Paul Benjamin (February 4, 1935 – June 28, 2019) was an American actor known for his work in film and television during the 1970s and 1980s, particularly in gritty crime dramas and socially grounded stories. He was respected for portraying streetwise, morally complex characters whose actions often set larger events into motion.

Benjamin is best known for his role as Jimmy Harris in Across 110th Street (1972), a landmark crime film exploring race, power, and urban violence in New York City. Harris is a criminal figure involved in the robbery of an Italian Mafia operation, during which several mobsters are killed and a large sum of money is stolen. Though Harris appears briefly, he serves as a central narrative force in the film, becoming the man sought by both the Italian Mafia and Harlem’s criminal organizations as they attempt to recover the stolen money. Benjamin’s performance gives the character a sense of realism and desperation, grounding the film’s larger conflict in human motive rather than abstraction.

He later appeared in Hoodlum (1997), portraying an elder figure within Harlem’s criminal world during the Prohibition era. His presence contributed to the film’s historical texture and sense of generational continuity.

Throughout his career, Benjamin frequently portrayed men operating on the margins of power—figures shaped by survival, opportunity, and consequence rather than ideology. His performances were marked by restraint and authenticity, lending credibility to films concerned with crime, race, and social tension.

==Early life==
Benjamin was born to Fair, a Baptist preacher (1890–1950), and Rosa Benjamin (née Butler; 1895–1940) in Pelion, South Carolina, the youngest of 12 children. Benjamin moved to Columbia, South Carolina, with an older brother after the death of his parents. Benjamin attended C.A. Johnson High School and later enrolled at Benedict College.

==Career==
Benjamin relocated to New York and studied at the Herbert Berghof Studio. He made his film debut in 1969 as a bartender in Midnight Cowboy. After small roles in Sidney Lumet's The Anderson Tapes (1971) and Born to Win (1971), he did extensive television work in the 1970s.

HIs 1970s film work includes a major role in Barry Shear's Across 110th Street (1972), and smaller parts in Shear's western The Deadly Trackers (1973), Michael Campus' The Education of Sonny Carson (1974), Arthur Marks' Friday Foster (1975), Gordon Parks' biopic Leadbelly (1976), and Don Siegel's prison film Escape from Alcatraz (1979).

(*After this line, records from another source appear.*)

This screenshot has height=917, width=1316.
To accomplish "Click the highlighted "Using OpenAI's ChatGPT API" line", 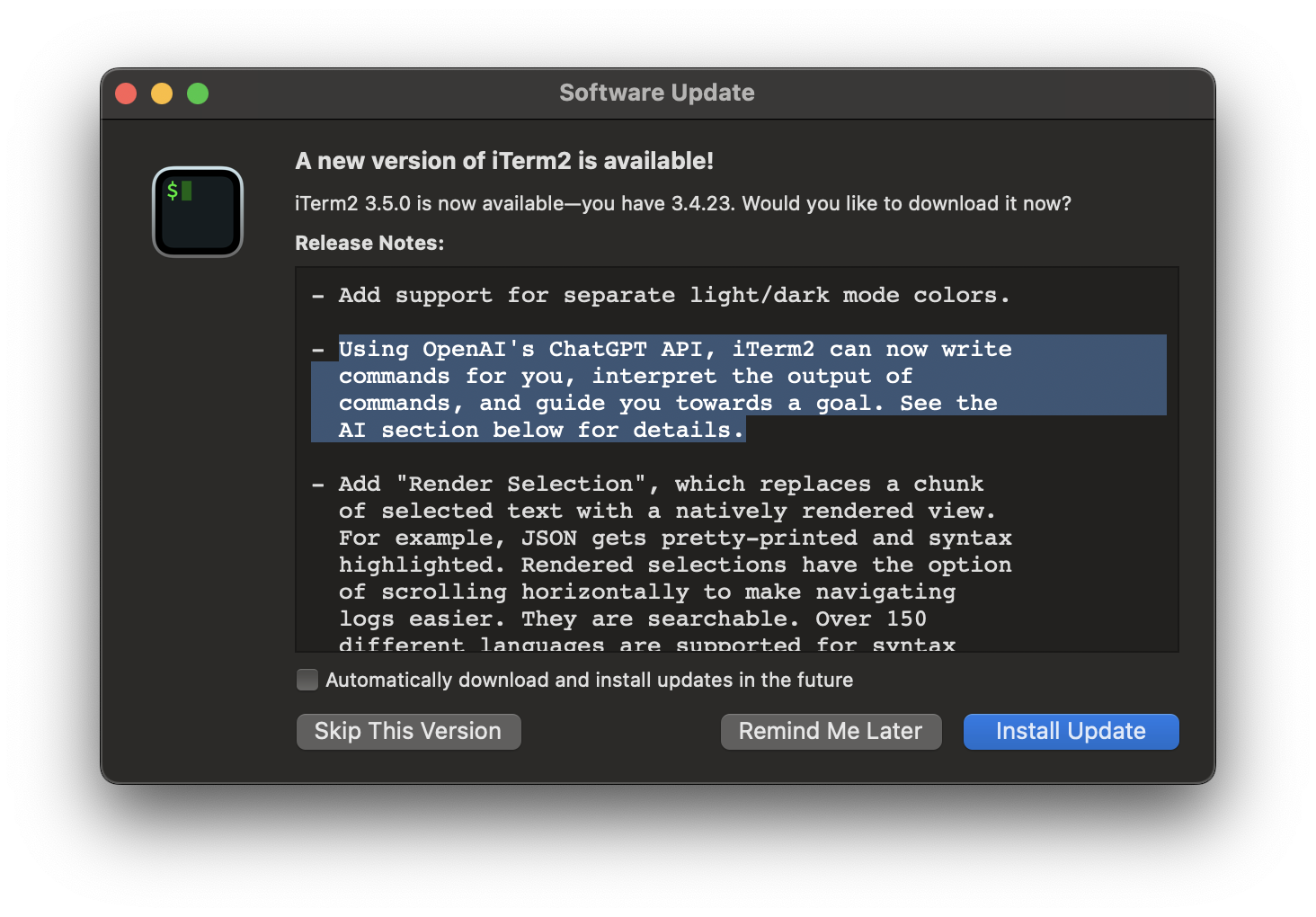I will click(674, 349).
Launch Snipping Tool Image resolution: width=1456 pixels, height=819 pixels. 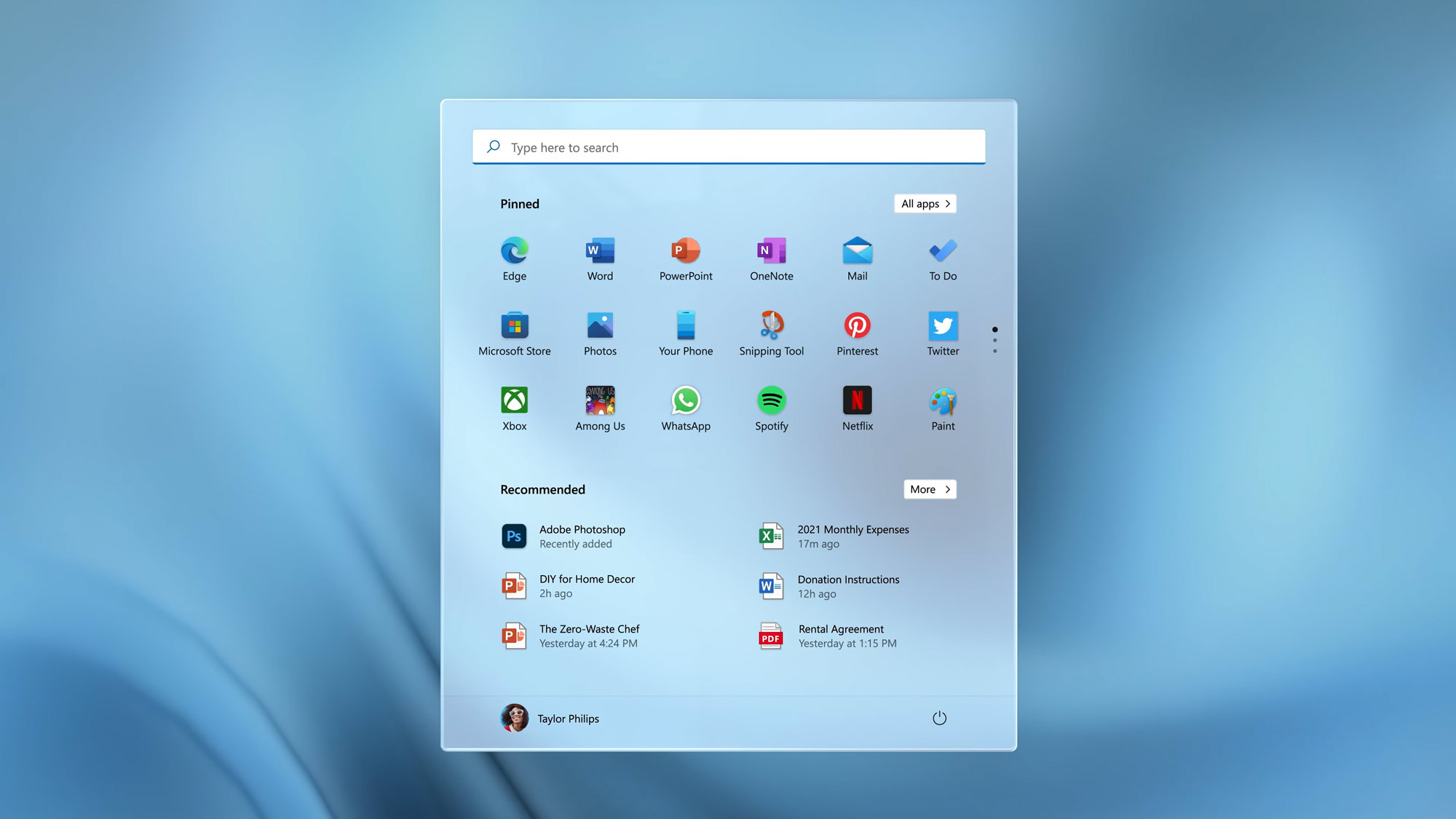pos(771,324)
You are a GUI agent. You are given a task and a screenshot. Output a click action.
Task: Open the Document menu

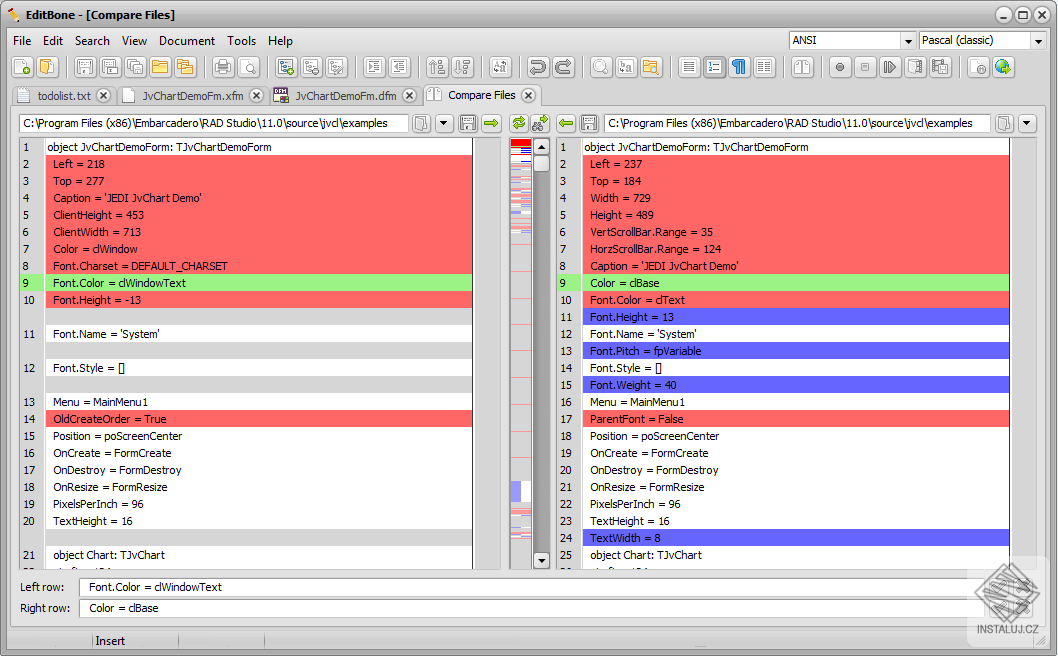pyautogui.click(x=187, y=41)
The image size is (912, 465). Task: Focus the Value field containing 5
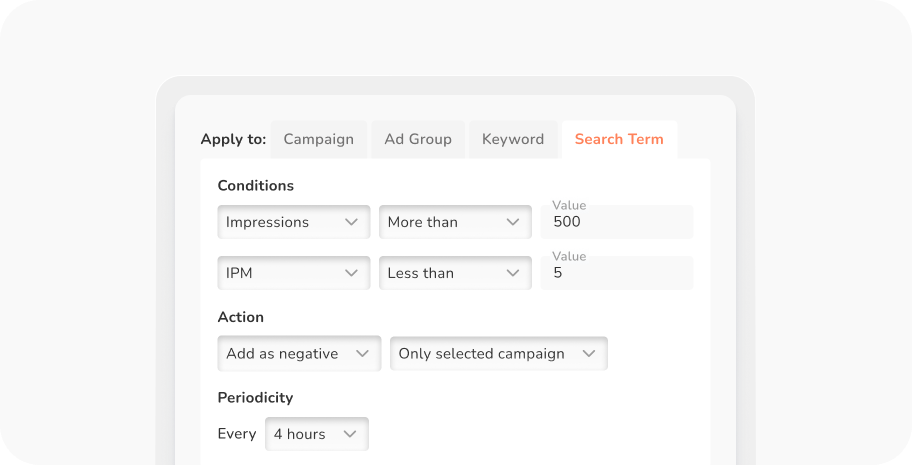617,273
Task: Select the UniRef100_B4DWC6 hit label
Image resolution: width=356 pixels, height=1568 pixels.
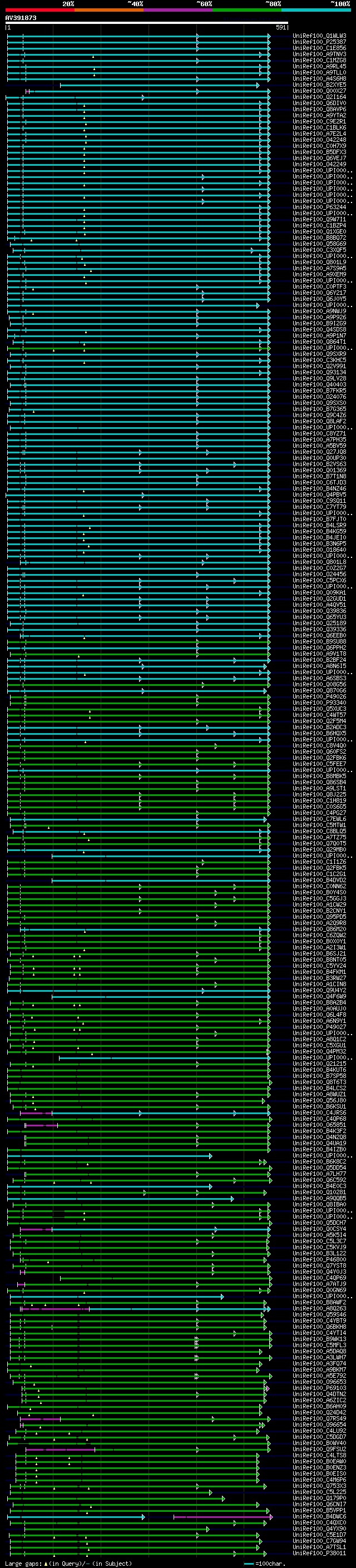Action: pos(319,1516)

He performed in the TV adaptations of I Know Why the Caged Bird Sings (1979). He starred in the 1987 HBO movie The Man Who Broke 1,000 Chains, based on the novel by Robert E. Burns.

On the big screen in the 1980s and 1990s, he acted in Gideon's Trumpet (1980), Some Kind of Hero (1982) opposite Richard Pryor, Martin Ritt's drama film Nuts (1987) starring Barbra Streisand, Pink Cadillac (1989) with Clint Eastwood, Spike Lee's Do the Right Thing (1989), Robert Townsend's The Five Heartbeats (1991), Bill Duke's Hoodlum (1997), and John Singleton's Rosewood (1997).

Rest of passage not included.